Через несколько часов оба подозреваемых уже были дома, в кругу своих близких, и всю оставшуюся жизнь вспоминали приключившееся с ними в начале 1930 года как кошмарный сон.
История на этом заканчивается. Судьба Мелвина Хорста так никогда и не была выяснена, она стала городской легендой без счастливого конца, если точнее, то безо всякого конца.
Каждый вправе сделать самостоятельные предположения о том, что могло произойти с 4-летним безобидным мальчиком на его пути домой декабрьским вечером 1928 года. Наверное все согласятся с тем, что никакого серьёзного заговора, призванного отомстить дяде или отцу мальчика за их мнимые или действительные грехи, не существовало. Как не существовало чудовищного педофила-похитителя малышей, ибо ни до 1928 года, ни после похожих случаев ни в округе Уэйн, ни в соседних округах не фиксировалось. С периодичностью раз в год [или, может, несколько чаще] исчезал ребёнок, но все подобные инциденты удавалось расследовать и не все эти исчезновения имели криминальную причину.
В случае с Мелвином, скорее всего, произошло нечто совершенно случайное, но с фатальным для мальчика исходом. Самое простое и понятное, что приходит на ум — это случайный наезд автомобиля, водитель которого в сумерках не увидел двигавшегося по обочине малыша. Когда же водитель понял, что жертвой его небрежной езды стал ребёнок, то он решился на то, чтобы усугубить свою вину и скрыть факт преступления. Бросив тело умиравшего или уже умершего малыша в автомашину, он с максимальной скоростью покинул место наезда и где-то за пределами Оррвилля, возможно, на большом удалении от города, избавился от тела.
По субъективному ощущению автора, разумеется, недоказуемому, история с анонимным письмом, приключившаяся в декабре 1929 г., была правдивой. В том смысле, что автором письма являлся настоящий преступник, испытывавший на протяжении года угрызения совести и решивший сдаться властям, чтобы положить конец душевным мукам. Вполне возможно, что этот человек был готов понести законное наказание за содеянное и для этого даже приехал в Оррвилль, но… но увиденное на улицах города вызвало резкую перемену его настроения. Бродившие по Оррвиллю толпы местных жителей и приезжих из окрестных поселений рассуждали о том, как они линчуют негодяя, который планирует явиться с повинной, а потому неудивительно, что желание сдаться в руки Закона у преступника моментально пропало.

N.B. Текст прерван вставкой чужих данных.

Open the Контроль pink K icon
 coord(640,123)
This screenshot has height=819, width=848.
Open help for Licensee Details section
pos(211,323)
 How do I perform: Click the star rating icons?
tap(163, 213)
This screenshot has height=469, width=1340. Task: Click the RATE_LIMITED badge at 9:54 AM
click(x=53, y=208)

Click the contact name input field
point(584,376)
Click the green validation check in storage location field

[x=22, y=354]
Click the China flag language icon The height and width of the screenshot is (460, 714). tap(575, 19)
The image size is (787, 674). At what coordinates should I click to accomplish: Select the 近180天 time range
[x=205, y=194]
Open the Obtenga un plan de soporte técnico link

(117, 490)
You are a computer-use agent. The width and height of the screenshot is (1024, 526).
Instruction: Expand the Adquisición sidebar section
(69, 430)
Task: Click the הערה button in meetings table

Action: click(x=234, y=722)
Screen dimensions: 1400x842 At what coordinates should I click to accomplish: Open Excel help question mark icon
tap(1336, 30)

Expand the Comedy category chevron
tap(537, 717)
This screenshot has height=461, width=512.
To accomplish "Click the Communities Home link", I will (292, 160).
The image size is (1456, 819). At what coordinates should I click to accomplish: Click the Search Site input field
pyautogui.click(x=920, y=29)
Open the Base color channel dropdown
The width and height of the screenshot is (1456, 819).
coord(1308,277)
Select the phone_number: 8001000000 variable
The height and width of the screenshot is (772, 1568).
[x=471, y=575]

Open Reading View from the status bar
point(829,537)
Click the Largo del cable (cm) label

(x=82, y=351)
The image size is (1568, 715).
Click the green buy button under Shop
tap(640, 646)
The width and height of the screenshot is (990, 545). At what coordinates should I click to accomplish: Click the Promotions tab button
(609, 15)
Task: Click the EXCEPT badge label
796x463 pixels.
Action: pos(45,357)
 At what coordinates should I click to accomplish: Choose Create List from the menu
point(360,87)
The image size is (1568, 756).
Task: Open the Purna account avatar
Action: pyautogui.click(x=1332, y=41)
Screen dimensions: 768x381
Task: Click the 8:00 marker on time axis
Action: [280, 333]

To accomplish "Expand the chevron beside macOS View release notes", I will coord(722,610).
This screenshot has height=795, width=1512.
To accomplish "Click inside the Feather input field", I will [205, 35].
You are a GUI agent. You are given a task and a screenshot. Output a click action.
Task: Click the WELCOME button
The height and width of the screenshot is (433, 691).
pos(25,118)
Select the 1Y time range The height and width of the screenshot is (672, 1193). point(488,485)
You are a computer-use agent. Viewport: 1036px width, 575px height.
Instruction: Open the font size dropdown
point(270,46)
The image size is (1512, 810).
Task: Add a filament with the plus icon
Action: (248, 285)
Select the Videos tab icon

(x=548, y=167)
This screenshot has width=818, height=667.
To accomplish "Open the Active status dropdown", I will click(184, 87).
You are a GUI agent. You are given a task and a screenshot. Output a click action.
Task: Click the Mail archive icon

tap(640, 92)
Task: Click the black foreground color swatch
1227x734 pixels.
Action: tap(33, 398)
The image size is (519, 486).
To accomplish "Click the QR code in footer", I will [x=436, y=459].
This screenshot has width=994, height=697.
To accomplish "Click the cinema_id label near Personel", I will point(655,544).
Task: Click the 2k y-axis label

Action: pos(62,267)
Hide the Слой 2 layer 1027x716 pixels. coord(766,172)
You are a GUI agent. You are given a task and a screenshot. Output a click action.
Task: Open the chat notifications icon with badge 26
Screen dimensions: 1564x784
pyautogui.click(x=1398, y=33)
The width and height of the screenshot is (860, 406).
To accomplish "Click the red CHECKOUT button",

Впрочем, это всего лишь предположение автора, нельзя исключать того, что анонимное письмо, написанное в декабре 1929 года от имени от убийцы, явилось всего лишь дурацкой мистификацией. Примерами подобных розыгрышей история уголовного сыска — увы! — пестрит.
Хотя трагическая история Мелвина Хорста представляется неоконченной, тем не менее, её следует признать весьма и весьма поучительной. Причём поучительной с негативной коннотацией — это пример того, как проводить подобные расследование не нужно.
О чём идёт речь?
Прежде всего, специальный прокурор Муги при всей своей кажущейся энергии и предприимчивости, допустил фундаментальную ошибку, неверно оценив достоверность показаний Чарльза Ханны-младшего. Теория свидетельских показаний являлась направлением юридической психологии хорошо разработанной уже в первой трети XX столетия. Прокурор просто обязан был знать, что дети являются очень специфическими свидетелями и их допросы надлежит проводить, следуя определенным правилам.
Дети несамостоятельны и в отличие от взрослых, не сознают серьёзности свидетельских показаний при расследовании преступлений. То, что его слова могут запутать расследование или бросить тень на невиновного, волнует ребёнка мало, точнее, такого рода мысли ему просто не приходят в голову.